One of the most striking themes both in "Sax Rohmer," as well as the rest of the album, is the futility of violence and how this stands in for a futility of larger action. There is no mistaking the violence and struggle at the heart of the song, but there is simply never a winner. "Every battle heads towards surrender on both sides," Darnielle insists, hideously. Even as he returns to whoever is waiting for him at home, he has his "own blood" in his mouth--implying more a shocked sucker-punch than a successful fight of any kind. But there is also no "enemy" of the song. It is the story of battles, wars, spies, and blood, all without a knowable opponent. The mystery and horror of this feeling implies the later track "Lovecraft in Brooklyn" (also about a xenophobic genre author), and is best evidenced by the fact that "Sax Rohmer #1" is bookended by the lyrics: "an agent crests the shadows." Somewhere out there something has power, something has agency, but all we can see is the movement of shadows in distant alleys.

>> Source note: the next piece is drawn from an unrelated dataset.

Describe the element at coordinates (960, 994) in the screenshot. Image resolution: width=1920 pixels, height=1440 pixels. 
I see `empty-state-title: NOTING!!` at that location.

For anyone else this would be all that is needed to shake at least a few sturdy listeners, but, oddly enough, this is all territory that Darnielle has been pacing around in for some time. What makes it different this time is how boiled down the lyrics feel, and how tight and propulsive the arrangement is. All of the groaners are gone (no horribly twee lines like: "our love is like the border between Greece and and Albania;" no half-thoughts like: "I wanna say I'm sorry / for stuff I haven't done yet") leaving almost nothing but choking terror. And instead of pick-on-crappy-strings percussion (something I do quite like), we are surrounded by the huge crashing of cymbals in the song's post-chorus, hammering home the desperation of Darnielle's fever dream. The Ennio Morricone guitar riff in the second verse lends the whole thing a sense that there really is danger lurking around the corner--while still pushing the song's heart-thumping melodicism--and the tinkling-down-the-major-scale riff builds that ball in the throat as we struggle through the scenery.

"Sax Rohmer" manages to lay the foundation for all the coming themes of the album: alienation, hopelessness, the futility of violence, the creation of monsters, and the results of creating such monsters. And to top it all off, the song fucking rips.

Monday, June 7, 2010

How to Embrace a Swamp Creature

Today is my birthday. As a treat to myself, I am going to begin a new project here. From the first listen, The Mountain Goats' album Heretic Pride quickly reserved a very special place in my heart, but whenever I mention this to people I inevitably get one of three responses: 1) "Really?" 2) "Have you heard Tallahassee?" or 3) "There's a couple good songs on it." Respectively, I would like to respond, "Yes," "Yes," and "Keep listening to it."

So, as Darnielle himself once did for Radiohead's fantastic Amnesiac, I would like to embark on a track by track exploration of this album that I think is fantastic, rewarding, and (in my opinion) the best Mountain Goats album there is. This will begin shortly, starting chronologically with the instantly canonical "Sax Rohmer #1." Soon we will all be perched atop a throne of human skulls.